POLECENIE DO WYKONANIA: Wyciągnij z pozycji poniżej każdy wiersz zawierający słowo „icon”. Wielkość liter ma znaczenie.

DOSTARCZONY MATERIAŁ:
·····
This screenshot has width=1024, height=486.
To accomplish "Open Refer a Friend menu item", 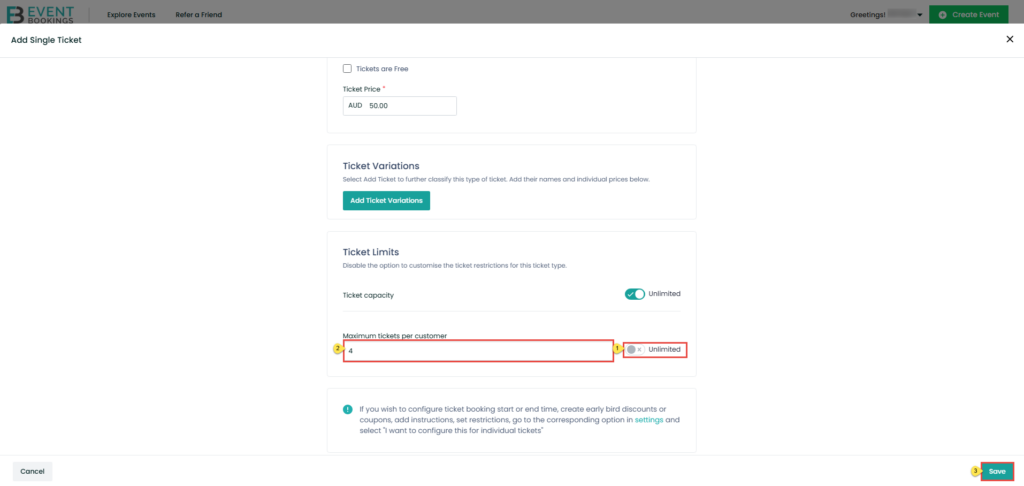I will pyautogui.click(x=199, y=14).
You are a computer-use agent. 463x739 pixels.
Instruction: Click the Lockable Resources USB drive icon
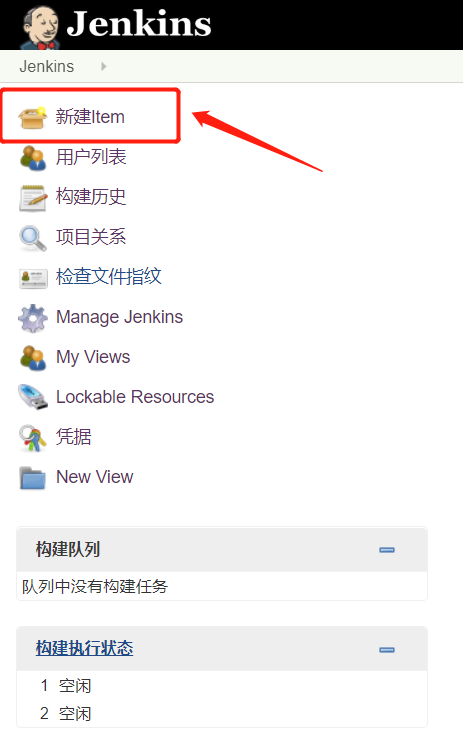click(x=33, y=397)
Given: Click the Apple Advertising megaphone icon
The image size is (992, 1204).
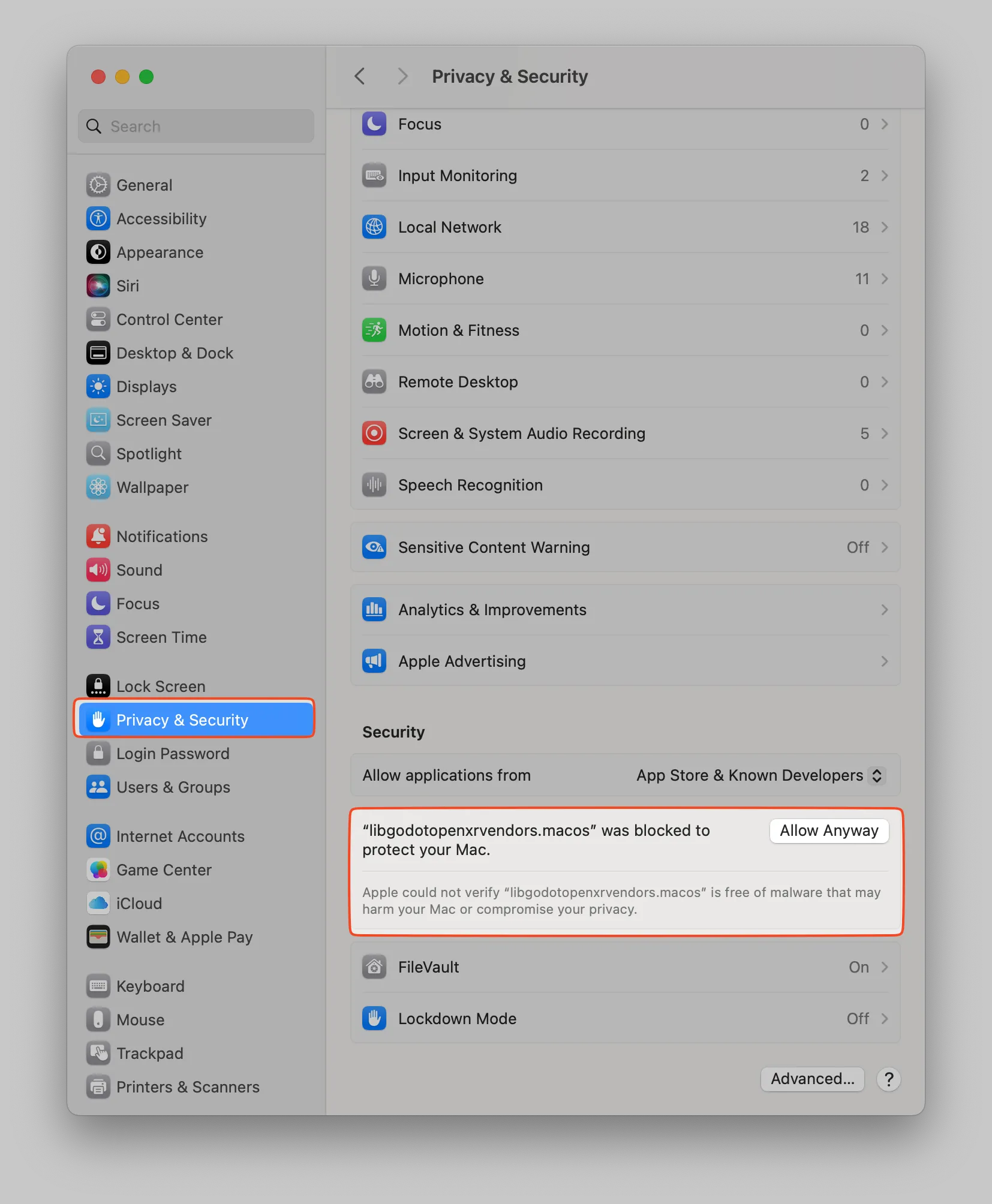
·····
OCZEKIWANY WYNIK:
Instruction: Click the Lockable Resources USB drive icon
Given: Click the Apple Advertising megaphone icon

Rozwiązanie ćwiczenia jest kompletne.